## Exercise requirements:
Gather all lines in the data that hold the string "agent".

START Data for review

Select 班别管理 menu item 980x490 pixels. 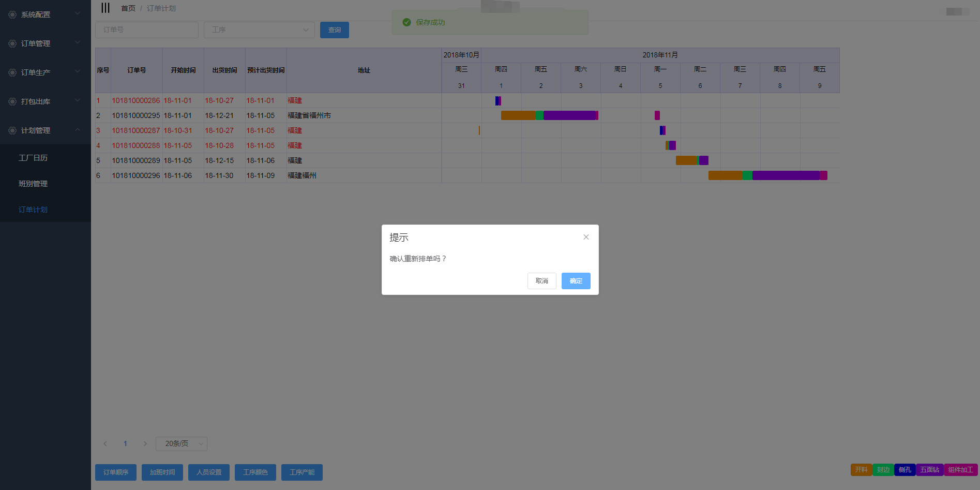[33, 184]
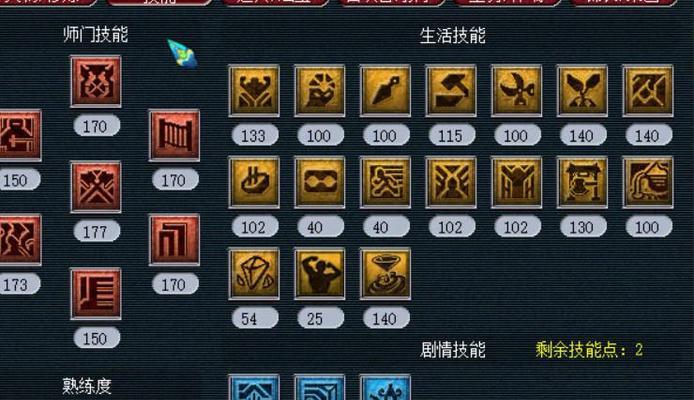Select the sprouting plant herb skill icon

tap(582, 91)
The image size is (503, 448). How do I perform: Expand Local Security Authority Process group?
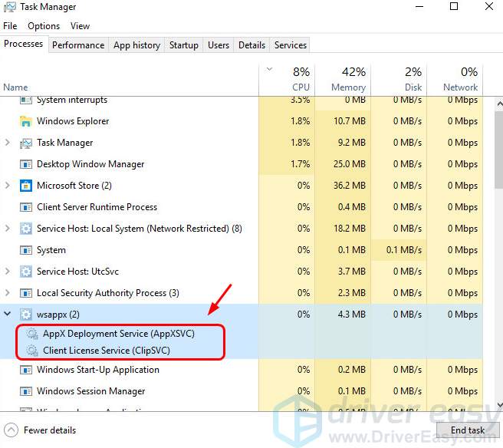point(8,293)
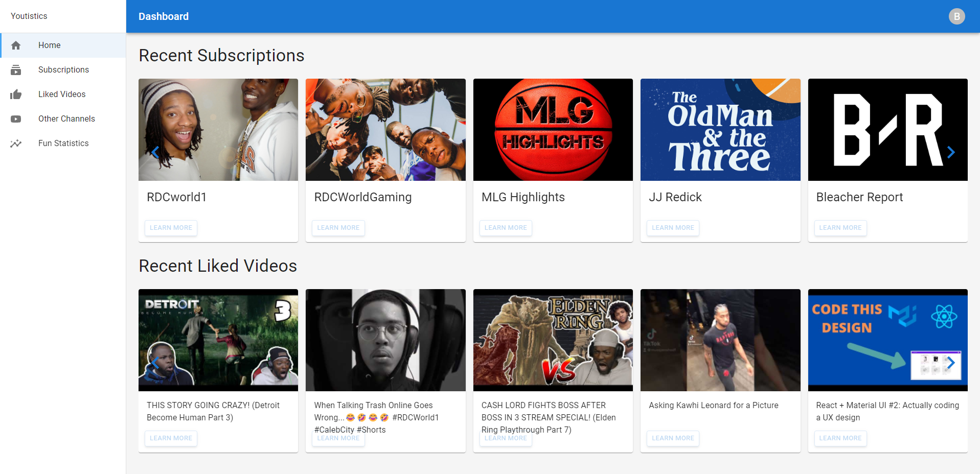Show previous liked videos with left chevron
Viewport: 980px width, 474px height.
[155, 363]

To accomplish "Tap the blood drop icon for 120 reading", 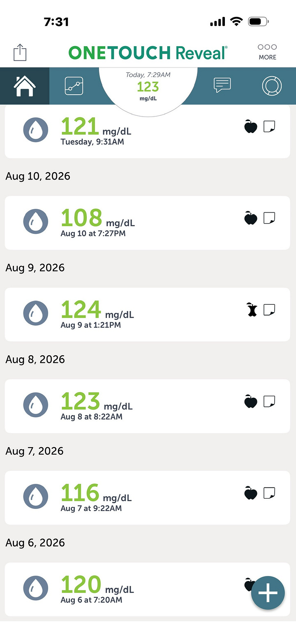I will tap(36, 588).
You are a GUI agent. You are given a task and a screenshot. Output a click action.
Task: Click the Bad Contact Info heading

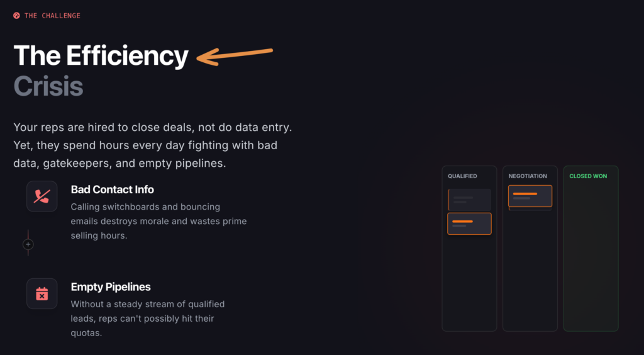pos(113,189)
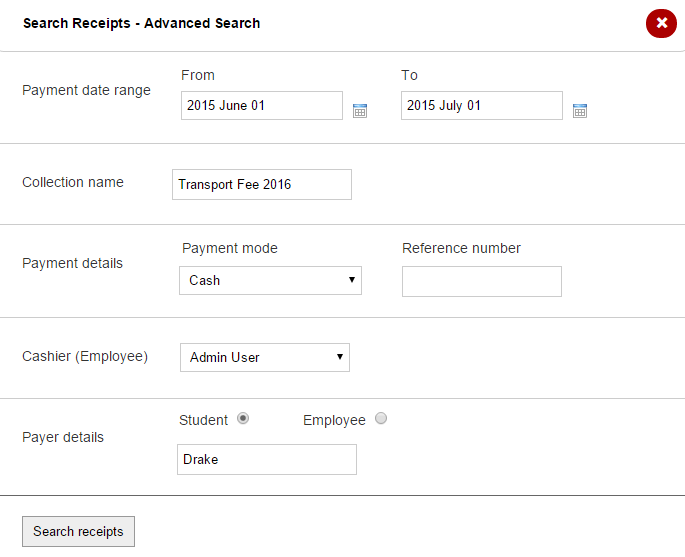
Task: Click the From date field
Action: pyautogui.click(x=262, y=106)
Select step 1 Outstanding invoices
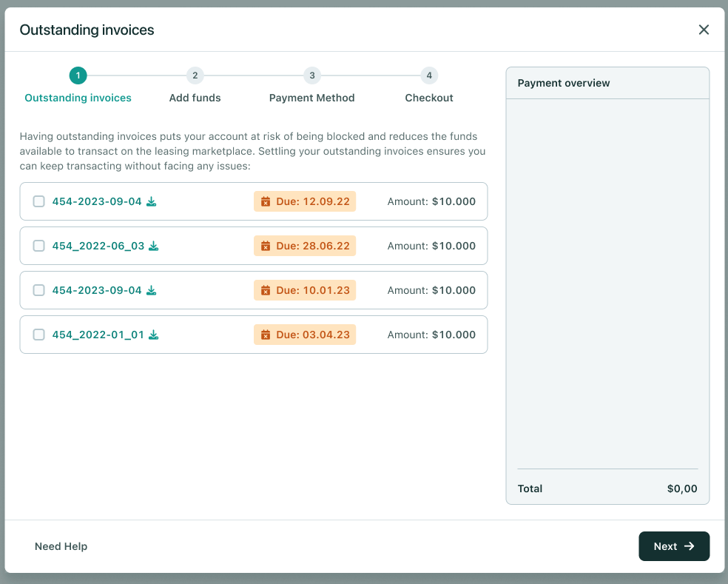Viewport: 728px width, 584px height. tap(78, 75)
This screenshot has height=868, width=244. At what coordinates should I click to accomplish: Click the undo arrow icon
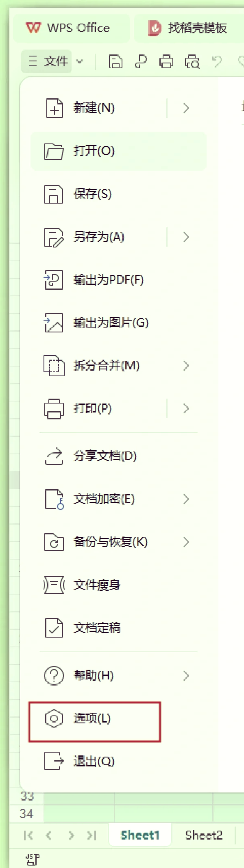click(x=217, y=62)
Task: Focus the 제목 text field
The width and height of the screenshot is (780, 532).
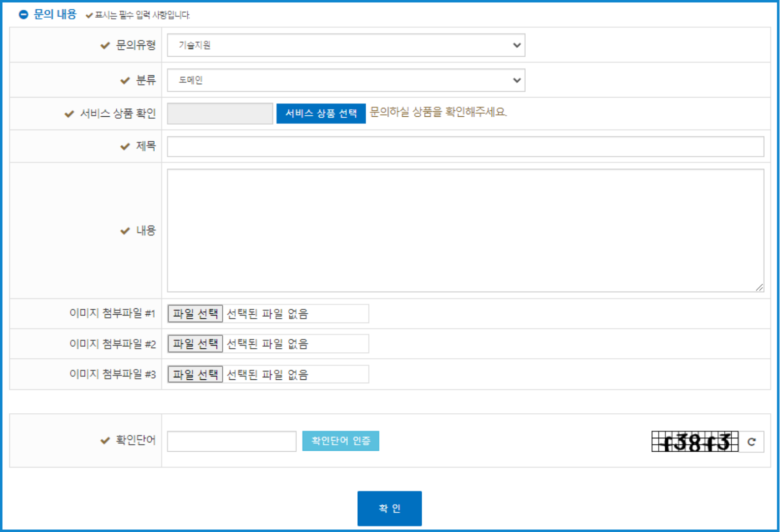Action: [x=465, y=147]
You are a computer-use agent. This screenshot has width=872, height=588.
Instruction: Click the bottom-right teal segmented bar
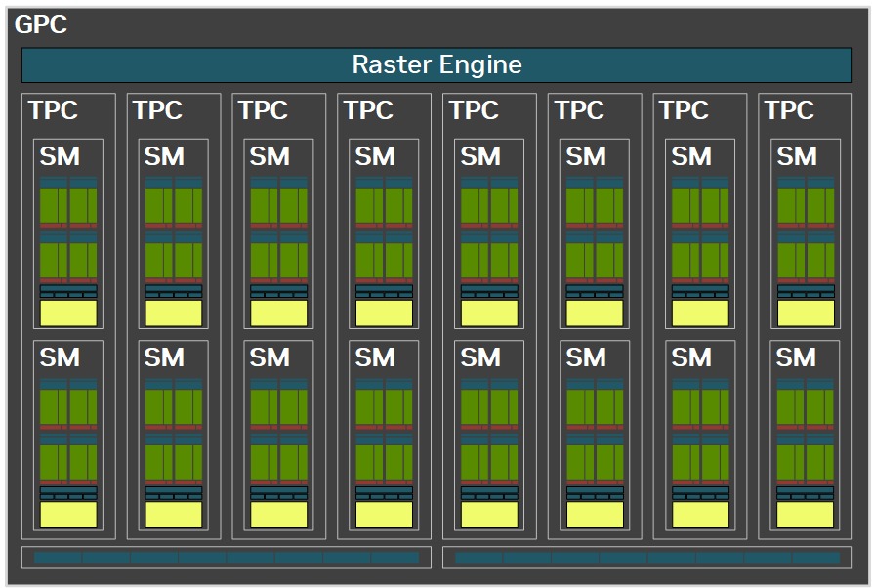pos(647,558)

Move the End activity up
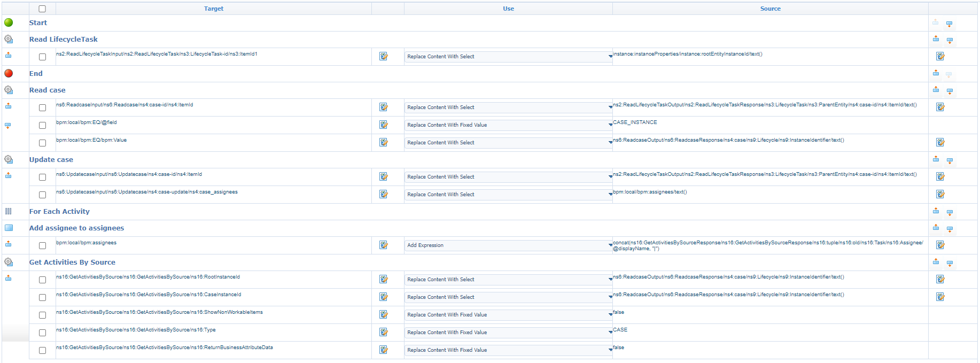[936, 73]
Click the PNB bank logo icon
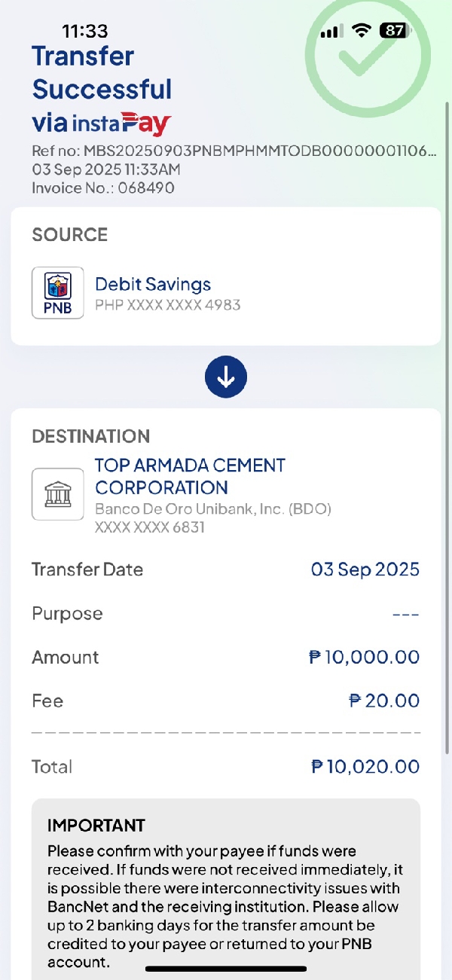Screen dimensions: 452x980 tap(58, 292)
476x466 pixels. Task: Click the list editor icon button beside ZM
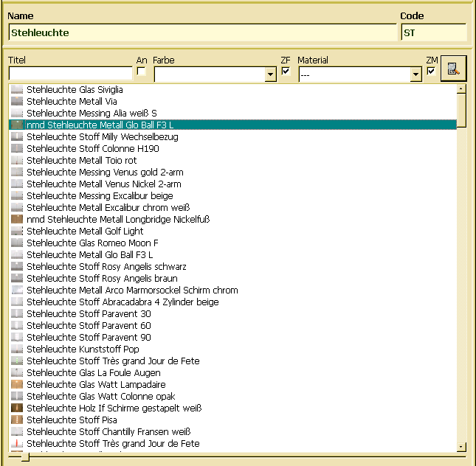coord(453,69)
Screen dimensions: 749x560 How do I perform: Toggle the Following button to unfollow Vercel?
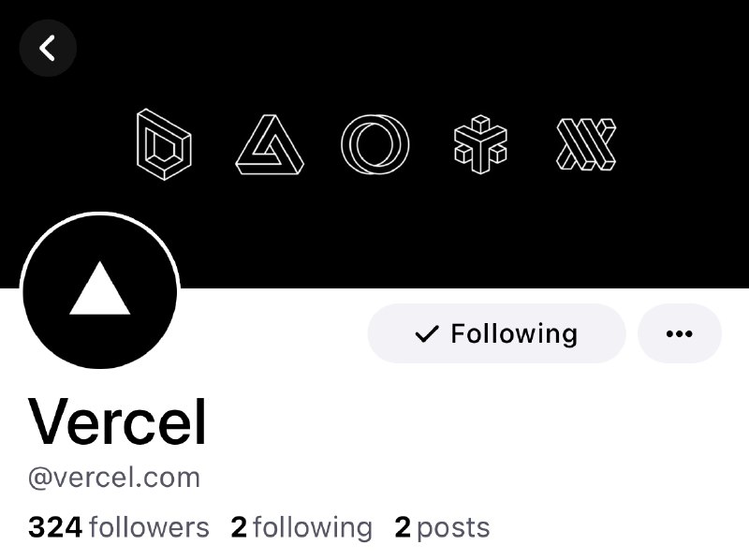point(497,333)
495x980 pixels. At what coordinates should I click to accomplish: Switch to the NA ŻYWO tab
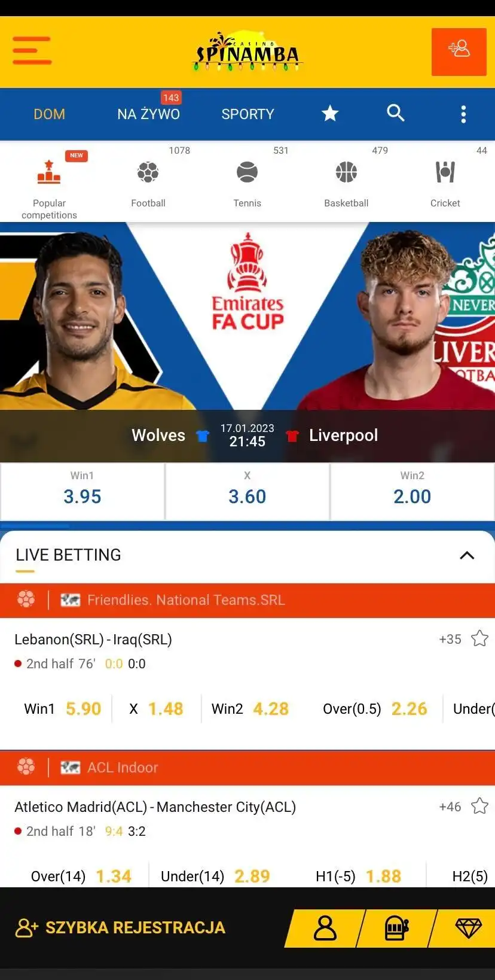click(x=148, y=114)
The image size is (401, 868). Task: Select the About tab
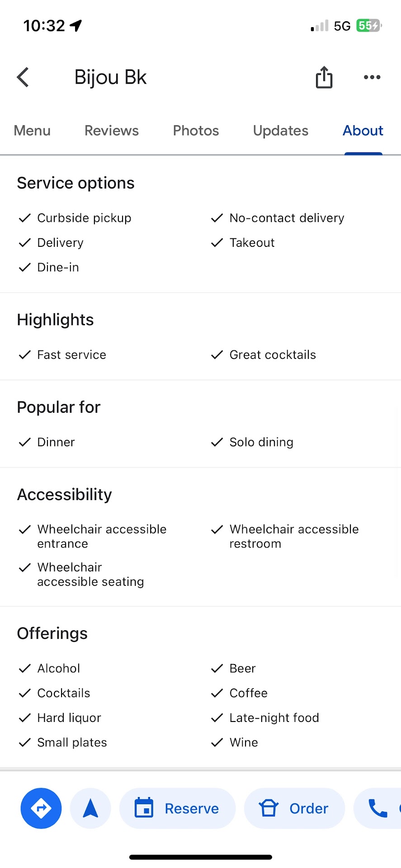click(x=363, y=131)
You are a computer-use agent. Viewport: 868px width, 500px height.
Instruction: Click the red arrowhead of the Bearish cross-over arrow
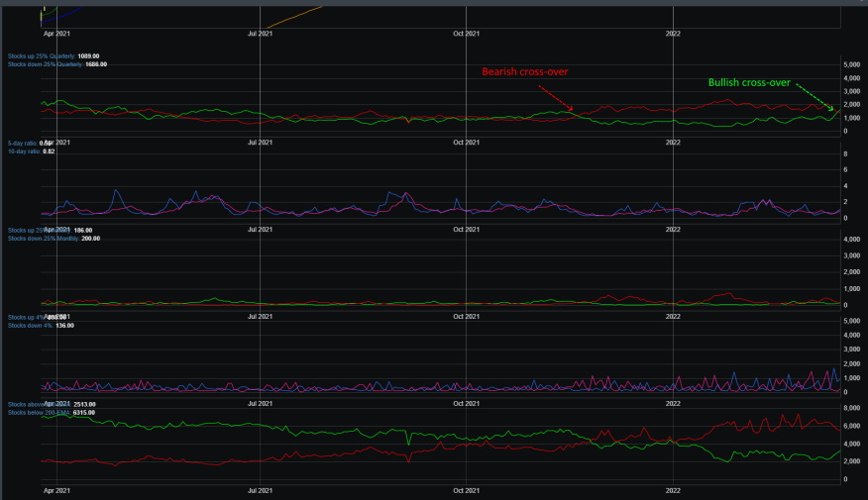click(x=571, y=108)
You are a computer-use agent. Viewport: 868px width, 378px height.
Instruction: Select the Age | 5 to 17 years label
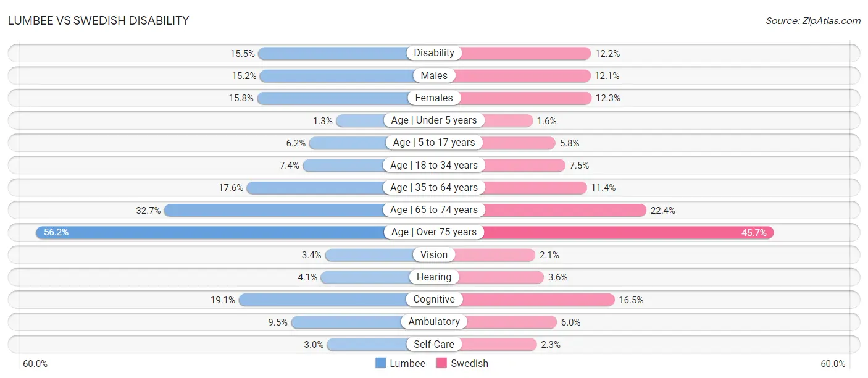coord(434,143)
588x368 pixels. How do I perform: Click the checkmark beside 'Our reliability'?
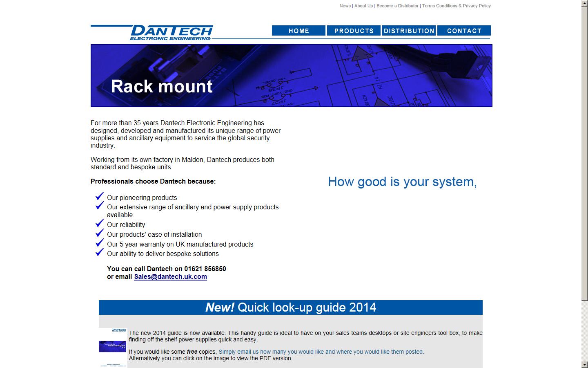(x=99, y=223)
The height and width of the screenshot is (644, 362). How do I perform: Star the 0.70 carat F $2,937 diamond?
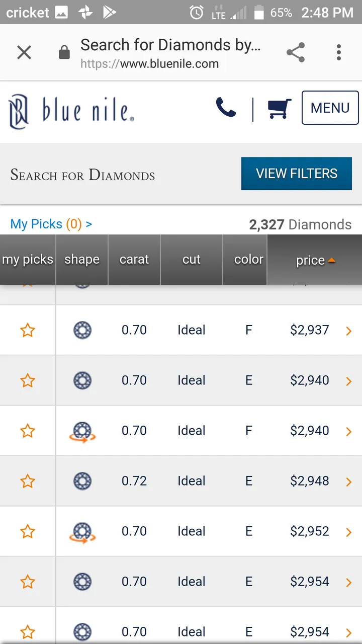pos(28,330)
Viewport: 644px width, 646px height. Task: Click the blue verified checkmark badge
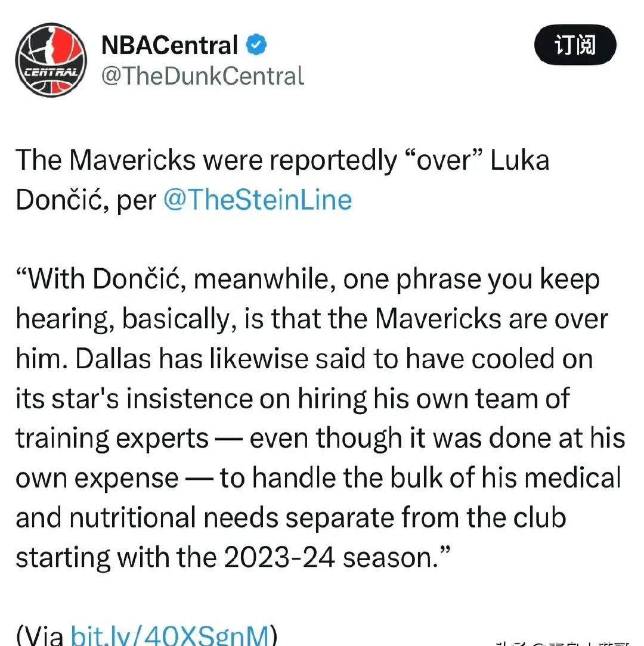pyautogui.click(x=256, y=45)
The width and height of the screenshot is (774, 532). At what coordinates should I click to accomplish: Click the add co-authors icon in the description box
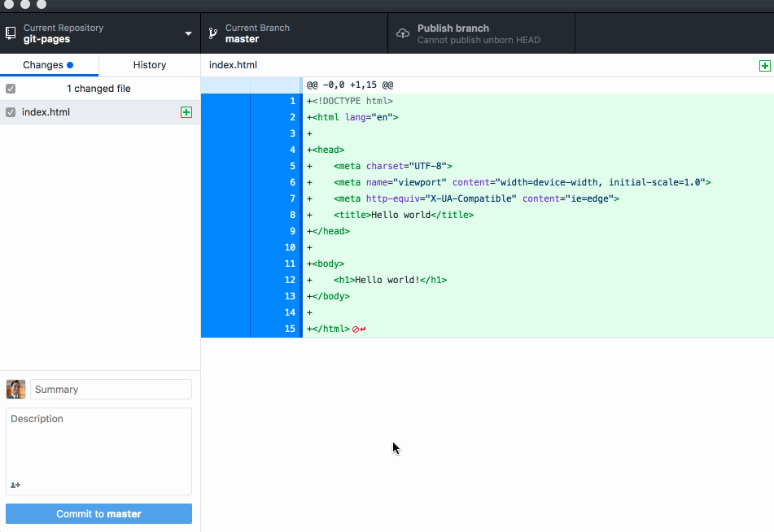click(15, 485)
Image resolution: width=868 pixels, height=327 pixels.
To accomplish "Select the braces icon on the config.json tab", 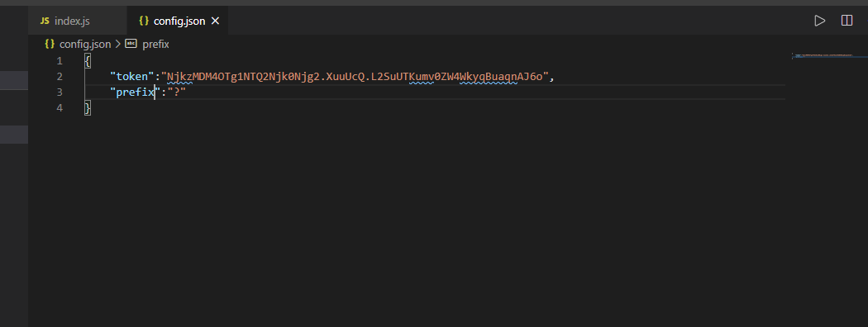I will pos(144,21).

END Data for review

## Exercise output:
You are a GUI agent. You are given a task and a screenshot. Output a click action.
You are a computer-use agent. This screenshot has width=872, height=588.
You are a computer-use agent. Viewport: 868px width, 500px height.
You are a computer-use agent. Viewport: 868px width, 378px height.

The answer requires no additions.